Bernardo Sepúlveda evocó, con elocuencia, el tránsito español en la primera reunión de un grupo plural de mexicanos que pertenecemos a diversos partidos o a ninguno, pero que estamos no sólo preocupados, sino ocupados en contribuir a que la elección del 21 de agosto en México sea democrática, transparente, creíble y sin secuelas de violencia. El grupo reunido en casa de Jorge Castañeda se presenta como parte de la sociedad civil, no como un todo ni como un grupo que pretende erigirse en juez supremo de la voluntad ciudadana, como descalifica Zedillo, precisamente, a las pluralidades actuantes. ¿Insiste el PRI, como lo hace desde 1929, en concebir el país sólo a través de la unidad monolítica? Ésta ya es imposible, indeseable y, si se impone por la fuerza, mortal. El país no puede sobrevivir a un fraude, una sospecha, una ocultación más.

Los grupos plurales que se han constituido y se constituirán en México cumplen una función positiva. Dan voz a inquietudes y deseos de la sociedad civil que los partidos, por diversas razones, no saben interpretar. Pero dan fe, asimismo, de que la sociedad civil, su pujanza, su concepto de la nación, la cultura, la economía, la justicia, van por delante del Gobierno y de los partidos.

Se trata de un fenómeno universal. Las sociedades europeas ya no caben en sus partidos, los rebasan y a veces hacen estallar, como en Italia, el esquema partidista de los últimos cincuenta años. En los regímenes totalitarios, la pugna es mucho más tensa.

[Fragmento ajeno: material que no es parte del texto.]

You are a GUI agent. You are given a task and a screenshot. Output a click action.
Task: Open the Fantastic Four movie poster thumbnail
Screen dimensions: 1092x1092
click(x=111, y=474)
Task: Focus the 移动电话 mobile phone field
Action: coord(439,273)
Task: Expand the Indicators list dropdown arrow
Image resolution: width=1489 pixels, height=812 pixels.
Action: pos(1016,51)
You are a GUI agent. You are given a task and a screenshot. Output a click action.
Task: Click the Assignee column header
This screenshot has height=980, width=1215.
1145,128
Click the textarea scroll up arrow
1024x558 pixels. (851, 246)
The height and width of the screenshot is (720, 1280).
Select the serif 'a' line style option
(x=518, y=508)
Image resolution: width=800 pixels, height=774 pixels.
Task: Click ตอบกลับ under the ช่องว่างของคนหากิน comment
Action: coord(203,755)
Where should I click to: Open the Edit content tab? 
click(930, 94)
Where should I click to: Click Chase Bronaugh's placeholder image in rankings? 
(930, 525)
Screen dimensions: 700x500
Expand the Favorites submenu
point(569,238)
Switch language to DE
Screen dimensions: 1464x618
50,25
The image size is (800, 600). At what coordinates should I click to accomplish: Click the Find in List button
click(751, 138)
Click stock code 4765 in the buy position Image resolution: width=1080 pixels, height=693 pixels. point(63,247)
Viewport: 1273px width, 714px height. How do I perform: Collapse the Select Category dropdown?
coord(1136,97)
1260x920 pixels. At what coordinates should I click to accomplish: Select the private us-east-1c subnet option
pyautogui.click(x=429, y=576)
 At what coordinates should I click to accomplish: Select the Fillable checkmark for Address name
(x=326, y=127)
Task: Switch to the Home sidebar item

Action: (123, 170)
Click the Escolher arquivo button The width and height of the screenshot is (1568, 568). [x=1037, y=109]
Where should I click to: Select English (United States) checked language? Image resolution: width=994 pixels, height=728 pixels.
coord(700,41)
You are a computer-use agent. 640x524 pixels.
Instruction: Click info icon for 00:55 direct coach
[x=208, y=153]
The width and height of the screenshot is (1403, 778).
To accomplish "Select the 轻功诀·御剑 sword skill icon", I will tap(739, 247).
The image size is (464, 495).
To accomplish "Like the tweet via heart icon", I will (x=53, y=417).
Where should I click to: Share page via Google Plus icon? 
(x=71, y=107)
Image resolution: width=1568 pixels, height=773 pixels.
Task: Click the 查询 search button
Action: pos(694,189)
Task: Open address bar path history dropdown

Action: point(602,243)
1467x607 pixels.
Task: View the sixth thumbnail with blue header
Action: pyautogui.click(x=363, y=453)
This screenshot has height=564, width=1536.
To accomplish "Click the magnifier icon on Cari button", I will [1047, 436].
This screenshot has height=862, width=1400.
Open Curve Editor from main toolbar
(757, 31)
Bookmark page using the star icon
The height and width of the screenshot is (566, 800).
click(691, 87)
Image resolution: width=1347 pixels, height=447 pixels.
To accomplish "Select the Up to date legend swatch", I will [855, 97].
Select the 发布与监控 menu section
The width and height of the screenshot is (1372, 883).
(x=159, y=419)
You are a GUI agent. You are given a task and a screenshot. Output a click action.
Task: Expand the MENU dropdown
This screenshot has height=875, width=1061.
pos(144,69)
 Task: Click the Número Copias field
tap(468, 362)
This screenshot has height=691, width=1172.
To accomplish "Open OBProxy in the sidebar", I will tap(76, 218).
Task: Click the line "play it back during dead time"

Las energías encadenadas de Cuba o China, tarde o temprano, desatarán su fuerza y transformarán a sus países, no desde afuera con mascanosadas de Miami o torricelladas de Washington, sino como debe ser, desde adentro.

Con más flexibilidad que nosotros, los países del resto de la América Latina miran con inquietud y sobresalto la situación política mexicana. También ellos, pero en grados diversos, se encuentran en situaciones transitivas. Donde hay instituciones democráticas, los excesos de las políticas neoliberales pueden conducir, de todos modos, al estallido popular o al golpe militar. Del Caribe al cono sur, la pregunta es: ¿cuánta pobreza soporta la democracia? Traducir las reformas macroeconómicas de los últimos años en realidades positivas de crecimiento con justicia, productividad, empleo, salario, vivienda, escuela y salud. Tal es, como lo ha venido diciendo desde hace mucho Patricio Aylwin en Chile y lo empieza a decir Ernesto Samper en Colombia, el desafío latinoamericano de este fin de siglo.

Ya no se podrá responder con medidas autoritarias, centralistas. Ya no se podrá sostener una política coherente sobre la incoherencia del fraude electoral. Como en la cultura y el deporte, México debe, ahora, hacer que coincidan su sociedad y su política. De lo contrario, como a Maradona, nos van a sacar del juego.

Carlos Fuentes es escritor mexicano y premio Príncipe de Asturias de las Letras 1994.